PHILADELPHIA (KYW Newsradio) — Mayor Cherelle Parker is about to close out her first year in office with some substantial victories to her credit and very few setbacks, a record she is proud of but not satisfied with, as she told city officials and local leaders at a year-end presentation at Temple University the Friday before Christmas.
When she sat down with KYW Newsradio’s City Hall bureau chief, Pat Loeb, however, Parker talked about the more personal aspects of becoming not just the first woman mayor of the city, but the first mom in the job.
“I will tell you, I could not be a mom mayor without the village of people who are around me,” she said — singling out her ex-husband who, she said, has been “amazing” — then added with a hearty laugh, “I joke now and say, ‘Where was this before the divorce?’”

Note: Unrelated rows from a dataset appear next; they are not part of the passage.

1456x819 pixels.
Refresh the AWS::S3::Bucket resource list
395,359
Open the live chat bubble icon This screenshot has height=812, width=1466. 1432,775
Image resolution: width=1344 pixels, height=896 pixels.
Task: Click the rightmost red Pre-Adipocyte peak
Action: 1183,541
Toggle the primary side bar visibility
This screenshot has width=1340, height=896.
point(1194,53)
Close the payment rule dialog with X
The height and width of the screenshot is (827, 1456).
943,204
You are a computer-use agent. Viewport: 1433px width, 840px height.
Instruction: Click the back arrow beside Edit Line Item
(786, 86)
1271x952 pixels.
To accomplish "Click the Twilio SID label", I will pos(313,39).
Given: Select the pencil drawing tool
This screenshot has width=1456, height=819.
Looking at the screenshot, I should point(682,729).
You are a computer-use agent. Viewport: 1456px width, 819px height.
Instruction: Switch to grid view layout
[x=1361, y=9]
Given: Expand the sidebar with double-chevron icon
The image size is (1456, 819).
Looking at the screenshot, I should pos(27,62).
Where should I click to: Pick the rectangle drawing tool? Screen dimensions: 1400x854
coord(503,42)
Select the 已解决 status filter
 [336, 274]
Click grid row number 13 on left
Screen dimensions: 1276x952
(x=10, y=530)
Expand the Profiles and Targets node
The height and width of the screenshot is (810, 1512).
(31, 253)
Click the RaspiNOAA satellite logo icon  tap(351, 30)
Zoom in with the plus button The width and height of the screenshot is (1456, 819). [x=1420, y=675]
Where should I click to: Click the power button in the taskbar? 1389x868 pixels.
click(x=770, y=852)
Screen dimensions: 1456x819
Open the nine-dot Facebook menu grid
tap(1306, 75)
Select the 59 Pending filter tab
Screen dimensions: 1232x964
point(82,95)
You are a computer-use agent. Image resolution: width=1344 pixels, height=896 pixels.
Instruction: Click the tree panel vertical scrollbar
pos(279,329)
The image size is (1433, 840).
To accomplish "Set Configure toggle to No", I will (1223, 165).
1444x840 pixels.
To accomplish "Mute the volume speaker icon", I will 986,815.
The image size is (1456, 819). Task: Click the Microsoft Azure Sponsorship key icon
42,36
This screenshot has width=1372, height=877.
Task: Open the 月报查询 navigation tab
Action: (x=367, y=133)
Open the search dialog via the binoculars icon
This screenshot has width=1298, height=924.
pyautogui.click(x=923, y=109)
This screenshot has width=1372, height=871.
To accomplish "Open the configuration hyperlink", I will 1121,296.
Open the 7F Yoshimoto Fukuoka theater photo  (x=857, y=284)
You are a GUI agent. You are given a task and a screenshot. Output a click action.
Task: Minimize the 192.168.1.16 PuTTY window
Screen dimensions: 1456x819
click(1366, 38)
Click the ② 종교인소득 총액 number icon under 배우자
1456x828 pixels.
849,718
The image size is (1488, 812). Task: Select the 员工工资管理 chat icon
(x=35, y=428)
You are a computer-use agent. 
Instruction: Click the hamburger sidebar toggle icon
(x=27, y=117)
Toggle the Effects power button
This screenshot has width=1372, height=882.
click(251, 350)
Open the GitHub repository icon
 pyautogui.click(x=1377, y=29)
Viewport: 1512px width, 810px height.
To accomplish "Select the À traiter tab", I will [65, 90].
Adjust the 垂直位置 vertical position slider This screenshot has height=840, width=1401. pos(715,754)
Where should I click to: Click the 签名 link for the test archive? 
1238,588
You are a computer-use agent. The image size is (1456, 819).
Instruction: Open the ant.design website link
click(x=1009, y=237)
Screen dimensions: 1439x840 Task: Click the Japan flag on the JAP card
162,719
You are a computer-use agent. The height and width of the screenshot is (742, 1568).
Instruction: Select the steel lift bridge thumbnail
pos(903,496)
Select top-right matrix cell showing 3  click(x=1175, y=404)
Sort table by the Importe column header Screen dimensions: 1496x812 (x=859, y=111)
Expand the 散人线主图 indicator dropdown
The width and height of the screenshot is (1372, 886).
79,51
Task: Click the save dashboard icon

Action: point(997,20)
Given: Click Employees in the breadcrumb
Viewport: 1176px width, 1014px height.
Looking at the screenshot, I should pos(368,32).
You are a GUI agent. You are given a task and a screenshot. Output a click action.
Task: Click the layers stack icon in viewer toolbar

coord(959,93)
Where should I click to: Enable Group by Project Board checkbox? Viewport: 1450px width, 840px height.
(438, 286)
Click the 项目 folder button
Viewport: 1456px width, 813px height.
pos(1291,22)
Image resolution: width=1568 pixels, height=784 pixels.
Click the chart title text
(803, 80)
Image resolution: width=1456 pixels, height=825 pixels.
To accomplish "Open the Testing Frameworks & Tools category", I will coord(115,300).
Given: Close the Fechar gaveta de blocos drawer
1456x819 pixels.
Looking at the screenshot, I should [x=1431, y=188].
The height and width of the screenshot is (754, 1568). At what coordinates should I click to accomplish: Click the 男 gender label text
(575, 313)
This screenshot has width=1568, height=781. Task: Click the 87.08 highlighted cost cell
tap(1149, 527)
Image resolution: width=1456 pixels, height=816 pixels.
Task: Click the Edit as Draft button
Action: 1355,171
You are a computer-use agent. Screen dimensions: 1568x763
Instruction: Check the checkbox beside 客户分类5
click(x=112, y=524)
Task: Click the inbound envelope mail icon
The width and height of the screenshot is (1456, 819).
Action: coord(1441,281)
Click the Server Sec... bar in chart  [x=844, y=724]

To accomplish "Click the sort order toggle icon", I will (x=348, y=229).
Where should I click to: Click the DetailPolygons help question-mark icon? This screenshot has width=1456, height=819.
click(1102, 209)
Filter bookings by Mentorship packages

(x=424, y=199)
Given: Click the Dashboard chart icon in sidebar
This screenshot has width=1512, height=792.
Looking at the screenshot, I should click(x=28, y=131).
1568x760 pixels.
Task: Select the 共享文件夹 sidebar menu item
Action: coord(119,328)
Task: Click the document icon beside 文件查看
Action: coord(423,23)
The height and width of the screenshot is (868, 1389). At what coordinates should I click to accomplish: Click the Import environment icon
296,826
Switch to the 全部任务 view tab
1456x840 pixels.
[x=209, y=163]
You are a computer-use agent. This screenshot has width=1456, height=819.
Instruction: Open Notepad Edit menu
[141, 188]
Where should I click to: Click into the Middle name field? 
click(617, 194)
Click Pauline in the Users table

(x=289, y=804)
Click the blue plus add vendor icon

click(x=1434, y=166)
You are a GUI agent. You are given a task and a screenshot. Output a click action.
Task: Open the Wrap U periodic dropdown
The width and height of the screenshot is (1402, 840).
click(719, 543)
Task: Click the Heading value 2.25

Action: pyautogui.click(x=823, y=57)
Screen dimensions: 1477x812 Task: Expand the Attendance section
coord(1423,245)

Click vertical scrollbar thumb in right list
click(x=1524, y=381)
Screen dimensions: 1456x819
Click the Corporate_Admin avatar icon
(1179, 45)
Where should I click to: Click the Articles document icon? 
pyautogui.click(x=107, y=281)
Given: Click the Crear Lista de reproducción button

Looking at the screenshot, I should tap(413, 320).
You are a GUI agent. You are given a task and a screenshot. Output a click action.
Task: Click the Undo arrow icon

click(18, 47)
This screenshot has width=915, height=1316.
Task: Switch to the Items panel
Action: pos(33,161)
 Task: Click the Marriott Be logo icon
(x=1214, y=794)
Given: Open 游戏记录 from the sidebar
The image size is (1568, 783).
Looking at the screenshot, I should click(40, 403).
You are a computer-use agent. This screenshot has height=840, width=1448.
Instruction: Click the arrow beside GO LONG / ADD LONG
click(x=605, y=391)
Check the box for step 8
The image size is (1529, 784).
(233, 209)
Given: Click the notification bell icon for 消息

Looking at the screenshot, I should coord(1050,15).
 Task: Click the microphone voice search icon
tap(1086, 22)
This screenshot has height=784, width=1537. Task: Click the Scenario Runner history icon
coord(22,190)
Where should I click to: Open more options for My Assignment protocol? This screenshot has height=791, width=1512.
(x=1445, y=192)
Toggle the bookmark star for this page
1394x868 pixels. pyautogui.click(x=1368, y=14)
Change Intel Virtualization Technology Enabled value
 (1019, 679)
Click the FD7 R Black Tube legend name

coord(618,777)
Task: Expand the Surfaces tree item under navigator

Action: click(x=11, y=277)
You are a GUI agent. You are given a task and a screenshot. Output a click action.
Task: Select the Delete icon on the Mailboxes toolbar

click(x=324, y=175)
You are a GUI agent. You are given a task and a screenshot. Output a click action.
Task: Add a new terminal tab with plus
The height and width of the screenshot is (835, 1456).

Raising her son, 12-year-old Langston, has had an impact on her policies, she said, crediting her emphasis on an extended school day and school year to her understanding of the demands on working mothers.
🎧 Hear full interview | 20 min.

As she talked about prioritizing quality time with her son, it also seemed to explain her occasionally cancelling public appearances at the last minute.
“We took a day—I forget what holiday it was—and I was like, ‘You know what? I know I have a ton of places to go but I’m not going,’” she recalled. “We did golf and then we did bowling, which I’m terrible at. He was just happy.”
As determined as she is not to miss her son’s tween and teenage years, she is passionate about challenging the status quo in city government.
She’s been guided by the four elements of her oft-repeated mission statement: Safe, clean, green and economic opportunity.
She essentially changed the government’s structure by executive order, separating Streets from Sanitation, dividing Licenses and Inspections into two departments, and creating an Office of Clean and Green Initiatives—all of which helped set up her big agenda to clean every block in the city.

And she capped the year with approval of a Center City 76ers arena that she believes will bring economic opportunity to the entire city, despite an exhaustive effort to prevent the deal led by residents and businesses in nearby Chinatown.
Her tenacity has been impressive, but she rejects the notion that she is inflexible.
“When people say that I don’t back down, they don’t see the behind-the-scenes, and what’s it’s taken to get to the decision-making point,” Parker said. “Most of the time I am not where I started. The Council president and I have talked. Or my team, my subject matter experts, say, ‘I know this is where you want to go, but this is what we can do legally, and this is where we can stretch.’ It’s not always my way.”
She has often talked about her need for organization to get things done, as symbolized by her omnipresent binder, a trick she said she learned in her twenties from her mentors, including her political godmother Marian Tasco.
“Marian Tasco would say, ‘What would happen if you get hit by a Mac truck? How are we going to continue’ with whatever the effort was,” Parker recalled with a laugh.
She said it helps to share information, and it also provides structure.
“How do you eat the elephant?” Parker asked rhetorically. “One bite at a time, so that you’re not overwhelmed by the whole, the pressure of being the mayor.”
She conceded she did not fully grasp what the job would be until she started doing it, but she has no regrets.
“Is it a lot of pressure? Yes,” she said. “But the pressure is a privilege, and I asked for it. And now that I’m here, you’re never going to hear me complain. But I’m human.”
She has an ambitious agenda for 2025, including rolling out her plan for 30,000 new units of housing. But, she warned, at least one thing is not going to change in the new year.
“When I say ‘One Philly, a city united,’ I hear people laughing, because they hear me say it so much—but nothing about it is going to change,” she said. “That’s my permanent binder in my brain. Everything that I do is going to be working toward that goal.”